▶ _Exercise passage_:
=== Begin Enclosure ===
Following the news that Expo 2020 Dubai will finally open its gates on 1 October 2021, after eight years of planning, considerable hype and a one-year delay caused by COVID-19;
Richard Thompson, Editorial Director of GlobalData’s MEED, offers his view:
“After eight years in the making, it is finally showtime. Expo 2020 is the biggest event ever held in the Middle East and is an opportunity for Dubai and the UAE to take a leading role on issues such as climate change, public health and the need for international collaboration. It is also the first global event open to the public since the start of the pandemic, and is an opportunity for Dubai and the UAE to herald the post-pandemic restart.
“Other than the Tokyo Olympics, few recent events have faced the challenges that Expo 2020 has. As well as delaying its start, COVID-19’s impact on travel means physical visitors to the expo will fall below the numbers originally anticipated. The pandemic has also shifted global focus away from trade and onto public health and vaccines. More fundamentally, globalization, the economic model that has been so beneficial to Dubai, is in doubt.
“Despite the challenges, Expo 2020 has already delivered much. It has made a successful eight-year contribution to Dubai’s image-building efforts, which have seen 192 countries build pavilions at Expo – including Israel. The event still presents Dubai as the gateway to the region. Further, Expo boosted the UAE during a long slump in oil prices, with investment in real estate and infrastructure projects ensuring that the emirates thrived while the rest of the region stalled.
“Its legacy is in Dubai’s 2040 masterplan, which envisions the city as a greater metropolitan area built around five interconnected centers, of which the Expo 2020 center is one.
“However, COVID-19 has placed an unexpected and important obligation on the Expo 2020 host. The world is reeling from the pandemic and the effects of climate change, and international collaboration is needed. Dubai must use Expo to bring together key actors and influencers to counter the forces of self interest that are preventing joint action.”
=== End Enclosure ===
▶ _Saved data entries_:
=== Begin Enclosure ===
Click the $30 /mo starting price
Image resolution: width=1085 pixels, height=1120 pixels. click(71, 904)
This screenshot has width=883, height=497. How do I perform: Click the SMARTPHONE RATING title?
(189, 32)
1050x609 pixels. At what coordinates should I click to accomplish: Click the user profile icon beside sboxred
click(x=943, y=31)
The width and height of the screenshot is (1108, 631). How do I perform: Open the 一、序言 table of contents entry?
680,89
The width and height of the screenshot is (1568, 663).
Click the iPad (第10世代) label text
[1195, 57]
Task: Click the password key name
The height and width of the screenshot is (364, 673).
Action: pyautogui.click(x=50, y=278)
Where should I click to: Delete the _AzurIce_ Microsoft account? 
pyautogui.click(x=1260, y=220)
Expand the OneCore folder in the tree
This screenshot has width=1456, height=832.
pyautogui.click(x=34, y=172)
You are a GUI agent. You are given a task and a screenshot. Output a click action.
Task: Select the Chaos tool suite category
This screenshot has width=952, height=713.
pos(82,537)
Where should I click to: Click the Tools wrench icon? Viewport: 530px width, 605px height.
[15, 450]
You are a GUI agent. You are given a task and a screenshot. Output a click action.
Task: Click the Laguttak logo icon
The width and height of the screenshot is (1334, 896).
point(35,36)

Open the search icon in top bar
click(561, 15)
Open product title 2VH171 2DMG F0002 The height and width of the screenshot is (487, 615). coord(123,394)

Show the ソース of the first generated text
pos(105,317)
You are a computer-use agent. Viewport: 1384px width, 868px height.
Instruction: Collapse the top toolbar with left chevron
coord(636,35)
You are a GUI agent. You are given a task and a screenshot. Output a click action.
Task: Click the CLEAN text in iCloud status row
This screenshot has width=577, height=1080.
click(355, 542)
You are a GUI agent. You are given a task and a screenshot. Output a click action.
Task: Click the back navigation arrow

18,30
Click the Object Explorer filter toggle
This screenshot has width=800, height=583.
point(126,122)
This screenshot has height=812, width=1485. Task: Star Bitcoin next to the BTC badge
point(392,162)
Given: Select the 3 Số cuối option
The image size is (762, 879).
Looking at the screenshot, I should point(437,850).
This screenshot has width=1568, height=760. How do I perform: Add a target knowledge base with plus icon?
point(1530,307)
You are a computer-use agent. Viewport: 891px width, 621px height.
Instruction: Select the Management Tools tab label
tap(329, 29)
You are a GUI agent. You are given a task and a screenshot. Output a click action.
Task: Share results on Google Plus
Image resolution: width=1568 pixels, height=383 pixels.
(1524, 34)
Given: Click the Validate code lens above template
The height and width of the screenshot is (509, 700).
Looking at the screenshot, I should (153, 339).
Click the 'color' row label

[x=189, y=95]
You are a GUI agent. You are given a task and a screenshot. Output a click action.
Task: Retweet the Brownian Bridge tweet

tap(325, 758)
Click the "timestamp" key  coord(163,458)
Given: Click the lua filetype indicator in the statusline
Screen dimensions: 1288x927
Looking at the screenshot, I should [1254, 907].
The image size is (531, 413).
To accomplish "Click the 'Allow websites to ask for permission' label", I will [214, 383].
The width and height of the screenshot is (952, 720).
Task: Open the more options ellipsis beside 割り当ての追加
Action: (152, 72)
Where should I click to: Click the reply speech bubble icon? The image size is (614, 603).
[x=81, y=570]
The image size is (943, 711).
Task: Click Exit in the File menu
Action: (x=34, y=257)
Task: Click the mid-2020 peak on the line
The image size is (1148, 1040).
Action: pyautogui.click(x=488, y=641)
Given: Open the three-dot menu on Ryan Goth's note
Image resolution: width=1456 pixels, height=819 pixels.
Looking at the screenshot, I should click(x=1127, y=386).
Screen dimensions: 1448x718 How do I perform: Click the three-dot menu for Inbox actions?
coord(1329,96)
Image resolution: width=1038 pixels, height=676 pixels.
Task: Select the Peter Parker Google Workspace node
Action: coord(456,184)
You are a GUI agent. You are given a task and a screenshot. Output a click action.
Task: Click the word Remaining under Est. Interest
=== End Enclosure ===
▶ _Tasks for this exercise_:
1. Transcribe the portion of the Expo 2020 commentary that opens with the words "Following the news" and closes with "the post-pandemic restart.".
2. Answer the following questions using the Expo 2020 commentary.
(a) On what date is Expo 2020 Dubai set to open its gates?
(b) How many countries have built pavilions at Expo?
(c) Around how many interconnected centers does Dubai's 2040 masterplan envision the city being built?

▶ _Answers by item_:
1.
Following the news that Expo 2020 Dubai will finally open its gates on 1 October 2021, after eight years of planning, considerable hype and a one-year delay caused by COVID-19;
Richard Thompson, Editorial Director of GlobalData’s MEED, offers his view:
“After eight years in the making, it is finally showtime. Expo 2020 is the biggest event ever held in the Middle East and is an opportunity for Dubai and the UAE to take a leading role on issues such as climate change, public health and the need for international collaboration. It is also the first global event open to the public since the start of the pandemic, and is an opportunity for Dubai and the UAE to herald the post-pandemic restart.

2.
(a) 1 October 2021
(b) 192
(c) Five